Abstract.
World models based on video generation demonstrate remarkable potential for simulating interactive environments but face persistent difficulties in two key areas:
maintaining long-term content consistency when scenes are revisited and enabling precise camera control from user-provided inputs.
Existing methods based on explicit 3D reconstruction often compromise flexibility in unbounded scenarios and fine-grained structures.
Alternative methods rely directly on previously generated frames without establishing explicit spatial correspondence, thereby constraining controllability and consistency.
To address these limitations, we present
UCM, a novel framework that unifies long-term memory and precise camera control via a time-aware positional encoding warping mechanism.
To reduce computational overhead, we design an efficient dual-stream diffusion transformer for high-fidelity generation.
Moreover, we introduce a scalable data curation strategy utilizing point-cloud-based rendering to simulate scene revisiting, facilitating training on over 500K monocular videos.

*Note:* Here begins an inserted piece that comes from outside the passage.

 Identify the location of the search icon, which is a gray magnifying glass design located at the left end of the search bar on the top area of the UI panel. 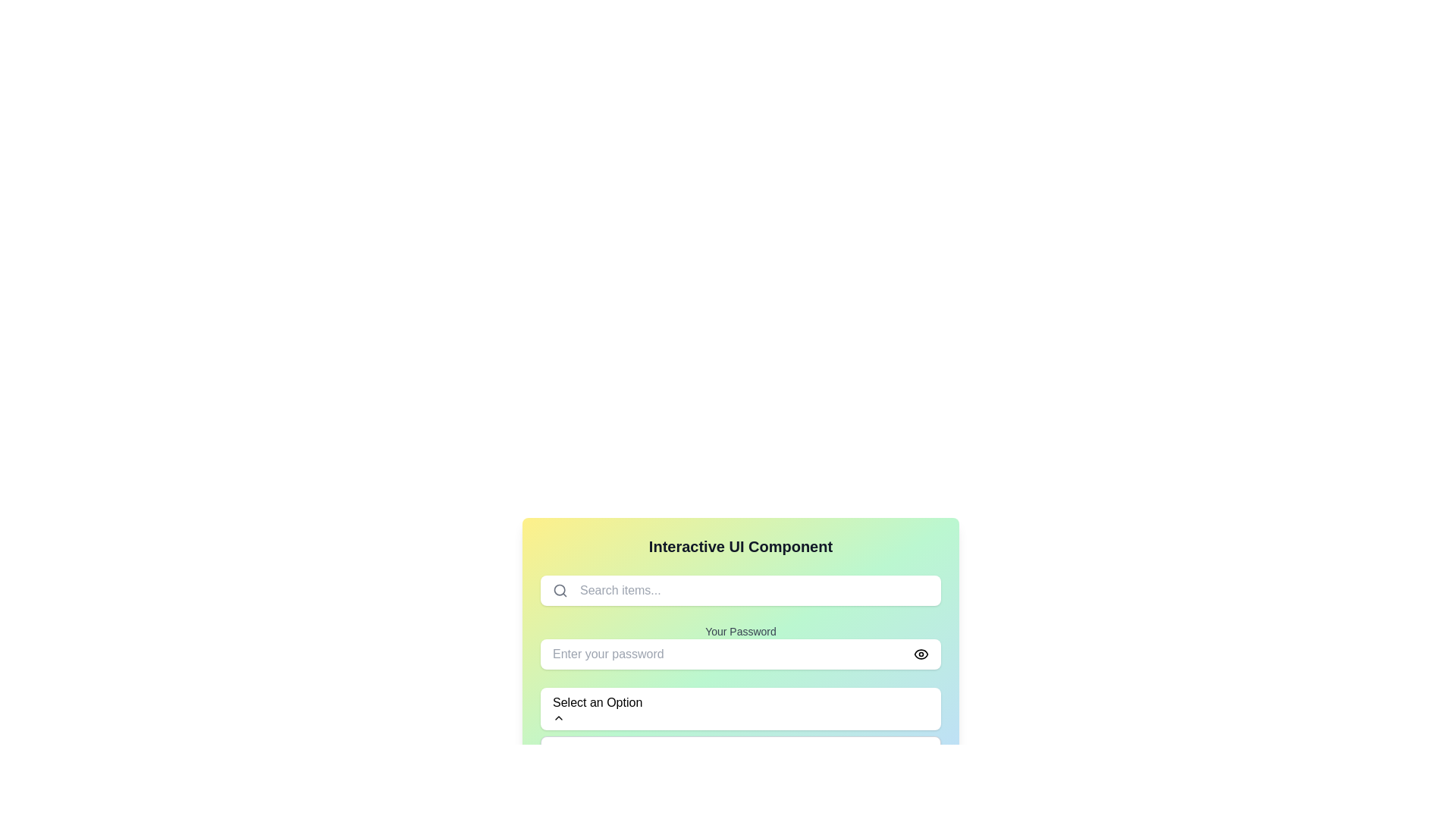
(560, 590).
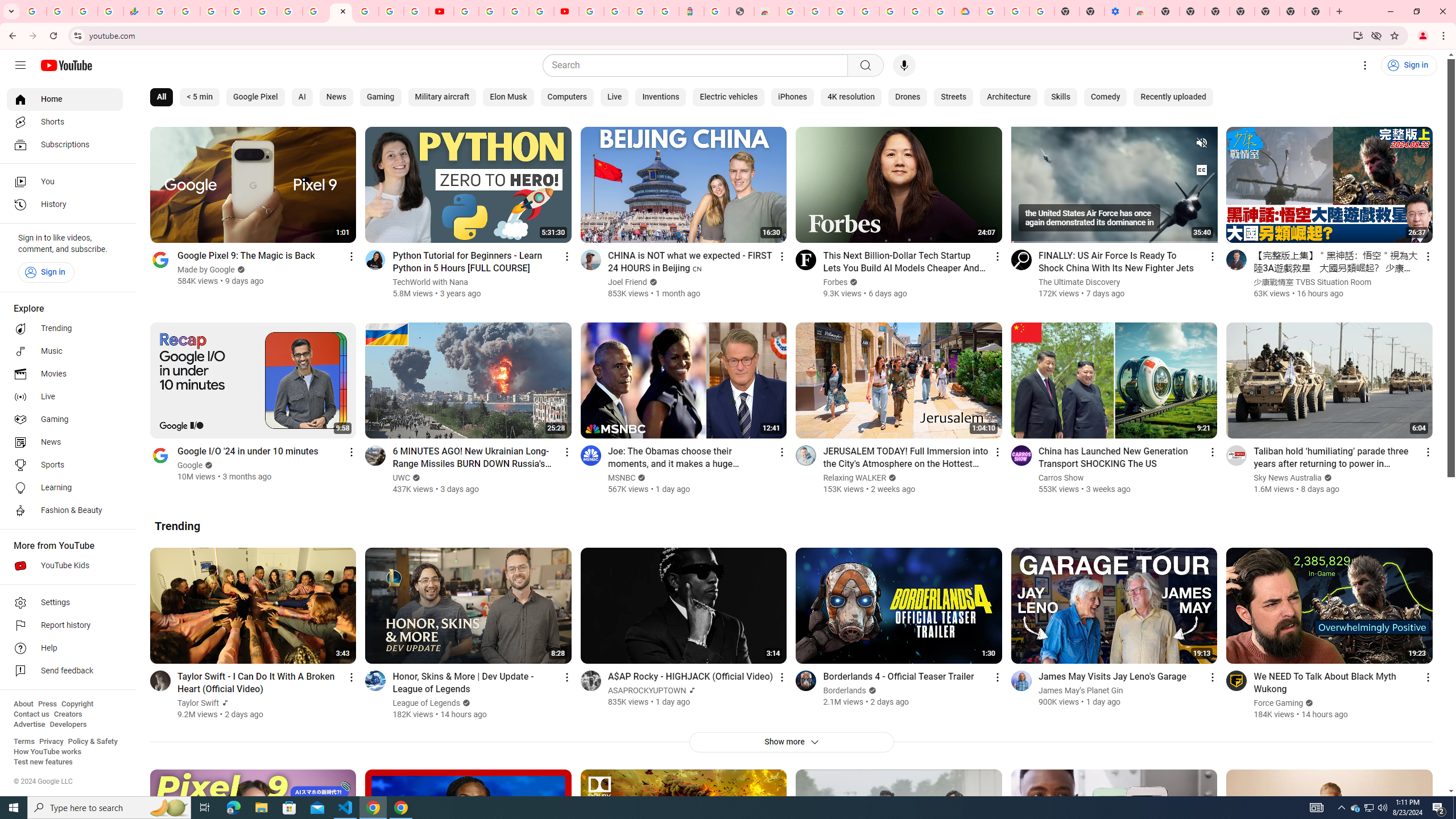 The image size is (1456, 819). Describe the element at coordinates (659, 97) in the screenshot. I see `'Inventions'` at that location.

Extensive experiments on real-world and synthetic benchmarks demonstrate that
UCM significantly outperforms state-of-the-art methods in long-term scene consistency, while also achieving precise camera controllability in high-fidelity video generation.
An overview of UCM.
Given previously generated frames and a specific camera trajectory as input,
UCM encodes the historical frames into clean tokens to condition the denoising of noisy tokens.
For camera control and memory injection, the framework proposes time-aware positional encoding warping to establish spatio-temporal correspondence and an efficient dual-stream transformer architecture for processing.
After iterative denoising,
UCM yields a high-fidelity, scene-consistent video that adheres to the user-specified trajectory.
The architecture of UCM DiT-block.
Each noisy token attends to all other noisy tokens and is guided by clean tokens via time-aware warped PEs, implemented through KV concatenation.
For the clean tokens, each token attends only to other clean tokens within the same frame using original PEs.
This block-sparse attention mask enables camera control and memory guidance with reduced computational cost.